◆ What to do
Every single record needs to be restated word for word.
= = = = = = =
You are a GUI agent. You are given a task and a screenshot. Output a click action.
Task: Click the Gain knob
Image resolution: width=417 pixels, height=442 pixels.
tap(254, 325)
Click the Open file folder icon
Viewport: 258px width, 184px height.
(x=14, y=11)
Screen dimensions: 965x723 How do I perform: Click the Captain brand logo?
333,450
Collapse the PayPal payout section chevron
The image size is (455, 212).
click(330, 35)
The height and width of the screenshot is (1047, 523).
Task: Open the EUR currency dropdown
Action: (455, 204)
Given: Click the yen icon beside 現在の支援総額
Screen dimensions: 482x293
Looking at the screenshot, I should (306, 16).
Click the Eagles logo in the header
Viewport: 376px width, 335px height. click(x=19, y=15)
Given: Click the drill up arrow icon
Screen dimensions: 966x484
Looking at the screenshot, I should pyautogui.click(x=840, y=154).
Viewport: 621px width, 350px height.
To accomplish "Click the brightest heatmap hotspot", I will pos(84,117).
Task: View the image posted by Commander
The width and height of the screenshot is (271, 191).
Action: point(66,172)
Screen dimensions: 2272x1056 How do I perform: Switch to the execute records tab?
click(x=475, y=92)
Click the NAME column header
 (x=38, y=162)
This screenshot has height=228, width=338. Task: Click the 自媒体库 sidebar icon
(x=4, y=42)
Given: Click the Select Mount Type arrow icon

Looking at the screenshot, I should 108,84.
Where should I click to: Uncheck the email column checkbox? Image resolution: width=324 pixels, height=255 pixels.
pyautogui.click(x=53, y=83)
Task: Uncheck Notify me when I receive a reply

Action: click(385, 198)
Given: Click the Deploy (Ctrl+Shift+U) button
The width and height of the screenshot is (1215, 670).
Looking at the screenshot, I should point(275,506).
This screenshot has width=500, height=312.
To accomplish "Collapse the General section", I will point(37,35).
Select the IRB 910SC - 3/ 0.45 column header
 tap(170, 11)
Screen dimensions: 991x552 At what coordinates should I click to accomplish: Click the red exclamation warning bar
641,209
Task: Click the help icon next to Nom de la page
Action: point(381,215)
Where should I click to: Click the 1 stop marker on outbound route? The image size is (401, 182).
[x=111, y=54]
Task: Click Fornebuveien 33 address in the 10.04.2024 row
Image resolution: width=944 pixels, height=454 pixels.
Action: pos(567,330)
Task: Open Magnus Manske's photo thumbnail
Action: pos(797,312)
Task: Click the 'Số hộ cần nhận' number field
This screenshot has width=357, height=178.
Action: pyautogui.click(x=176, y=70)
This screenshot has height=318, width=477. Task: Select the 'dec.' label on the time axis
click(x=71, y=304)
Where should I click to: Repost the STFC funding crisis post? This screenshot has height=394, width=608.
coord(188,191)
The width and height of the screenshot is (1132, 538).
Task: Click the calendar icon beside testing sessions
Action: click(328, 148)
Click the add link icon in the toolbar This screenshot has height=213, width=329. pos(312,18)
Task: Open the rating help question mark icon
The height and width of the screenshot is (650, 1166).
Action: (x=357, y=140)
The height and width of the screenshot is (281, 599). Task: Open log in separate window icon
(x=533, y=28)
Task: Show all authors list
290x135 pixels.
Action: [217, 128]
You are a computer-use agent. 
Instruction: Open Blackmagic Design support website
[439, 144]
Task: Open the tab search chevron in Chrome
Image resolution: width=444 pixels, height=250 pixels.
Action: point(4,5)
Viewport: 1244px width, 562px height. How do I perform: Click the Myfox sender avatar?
= = = = = = =
◆ Output for this exercise
You are a GUI agent. You are given a task and a screenshot. Output a click action.
Task: Click the Gain knob
Image resolution: width=417 pixels, height=442 pixels.
tap(254, 325)
Click the Open file folder icon
Viewport: 258px width, 184px height.
(x=14, y=11)
Screen dimensions: 965x723 How do I perform: Click the Captain brand logo?
333,450
Collapse the PayPal payout section chevron
The image size is (455, 212).
click(330, 35)
The height and width of the screenshot is (1047, 523).
Task: Open the EUR currency dropdown
Action: (455, 204)
Given: Click the yen icon beside 現在の支援総額
Screen dimensions: 482x293
Looking at the screenshot, I should (306, 16).
Click the Eagles logo in the header
Viewport: 376px width, 335px height. click(x=19, y=15)
Given: Click the drill up arrow icon
Screen dimensions: 966x484
Looking at the screenshot, I should pyautogui.click(x=840, y=154).
Viewport: 621px width, 350px height.
To accomplish "Click the brightest heatmap hotspot", I will pos(84,117).
Task: View the image posted by Commander
The width and height of the screenshot is (271, 191).
Action: point(66,172)
Screen dimensions: 2272x1056 How do I perform: Switch to the execute records tab?
click(x=475, y=92)
Click the NAME column header
 (x=38, y=162)
This screenshot has height=228, width=338. Task: Click the 自媒体库 sidebar icon
(x=4, y=42)
Given: Click the Select Mount Type arrow icon

Looking at the screenshot, I should 108,84.
Where should I click to: Uncheck the email column checkbox? Image resolution: width=324 pixels, height=255 pixels.
pyautogui.click(x=53, y=83)
Task: Uncheck Notify me when I receive a reply

Action: click(385, 198)
Given: Click the Deploy (Ctrl+Shift+U) button
The width and height of the screenshot is (1215, 670).
Looking at the screenshot, I should point(275,506).
This screenshot has width=500, height=312.
To accomplish "Collapse the General section", I will point(37,35).
Select the IRB 910SC - 3/ 0.45 column header
 tap(170, 11)
Screen dimensions: 991x552 At what coordinates should I click to accomplish: Click the red exclamation warning bar
641,209
Task: Click the help icon next to Nom de la page
Action: point(381,215)
Where should I click to: Click the 1 stop marker on outbound route? The image size is (401, 182).
[x=111, y=54]
Task: Click Fornebuveien 33 address in the 10.04.2024 row
Image resolution: width=944 pixels, height=454 pixels.
Action: pos(567,330)
Task: Open Magnus Manske's photo thumbnail
Action: pos(797,312)
Task: Click the 'Số hộ cần nhận' number field
This screenshot has width=357, height=178.
Action: pyautogui.click(x=176, y=70)
This screenshot has height=318, width=477. Task: Select the 'dec.' label on the time axis
click(x=71, y=304)
Where should I click to: Repost the STFC funding crisis post? This screenshot has height=394, width=608.
coord(188,191)
The width and height of the screenshot is (1132, 538).
Task: Click the calendar icon beside testing sessions
Action: click(328, 148)
Click the add link icon in the toolbar This screenshot has height=213, width=329. pos(312,18)
Task: Open the rating help question mark icon
The height and width of the screenshot is (650, 1166).
Action: (x=357, y=140)
The height and width of the screenshot is (281, 599). Task: Open log in separate window icon
(x=533, y=28)
Task: Show all authors list
290x135 pixels.
Action: [217, 128]
You are a computer-use agent. 
Instruction: Open Blackmagic Design support website
[439, 144]
Task: Open the tab search chevron in Chrome
Image resolution: width=444 pixels, height=250 pixels.
Action: point(4,5)
Viewport: 1244px width, 562px height. How do I perform: Click the Myfox sender avatar?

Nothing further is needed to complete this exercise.